Provided records>
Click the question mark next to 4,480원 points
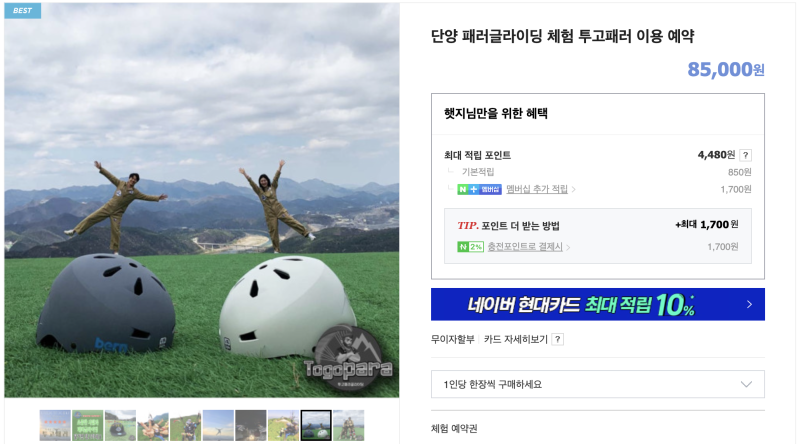The height and width of the screenshot is (444, 800). point(745,155)
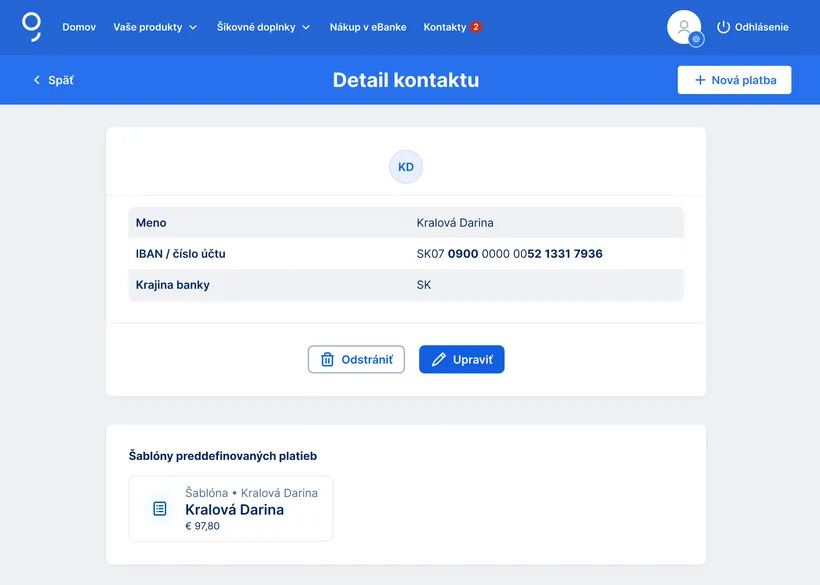
Task: Open Kontakty in the top navigation
Action: click(444, 27)
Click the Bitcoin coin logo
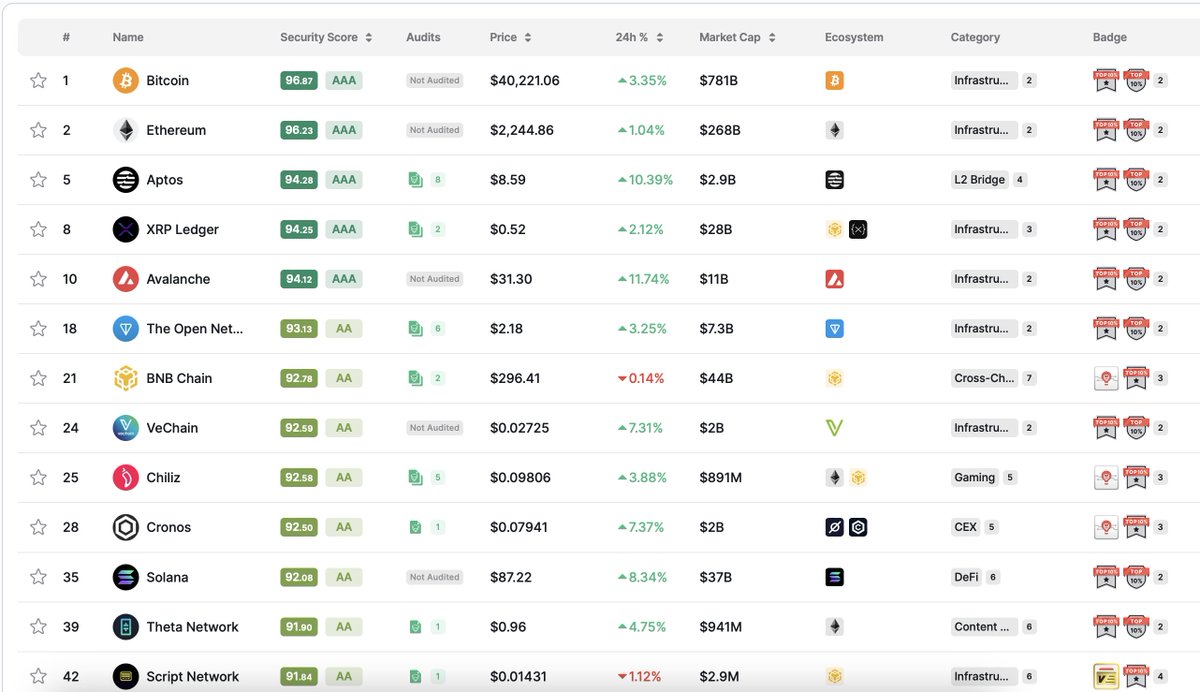 tap(124, 80)
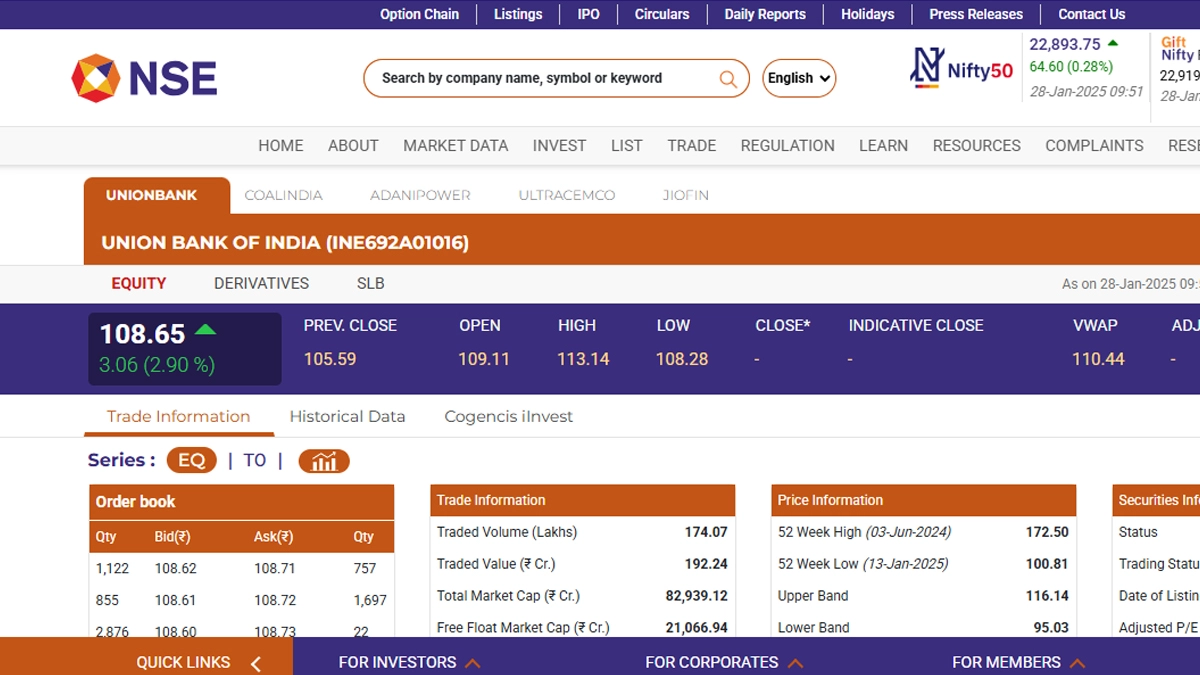Select the EQ series pill
This screenshot has height=675, width=1200.
191,460
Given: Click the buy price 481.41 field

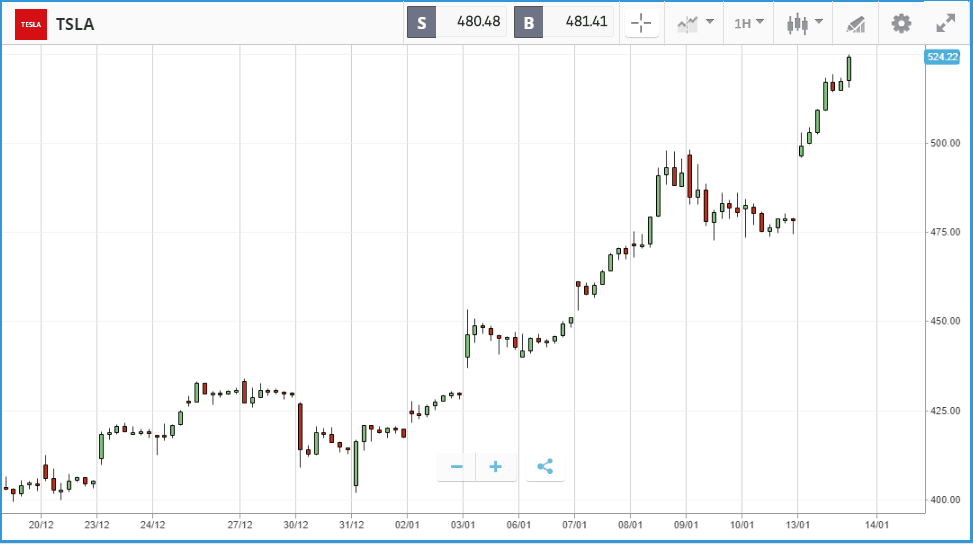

Assignment>
Please return the lines above exactly, with the pictures omitted.

Task response>
Click the question mark next to 4,480원 points
The height and width of the screenshot is (444, 800). point(745,155)
Task: Open Kontakty in the top navigation
Action: click(444, 27)
Click the Bitcoin coin logo
 tap(124, 80)
Select the EQ series pill
This screenshot has height=675, width=1200.
191,460
Given: Click the buy price 481.41 field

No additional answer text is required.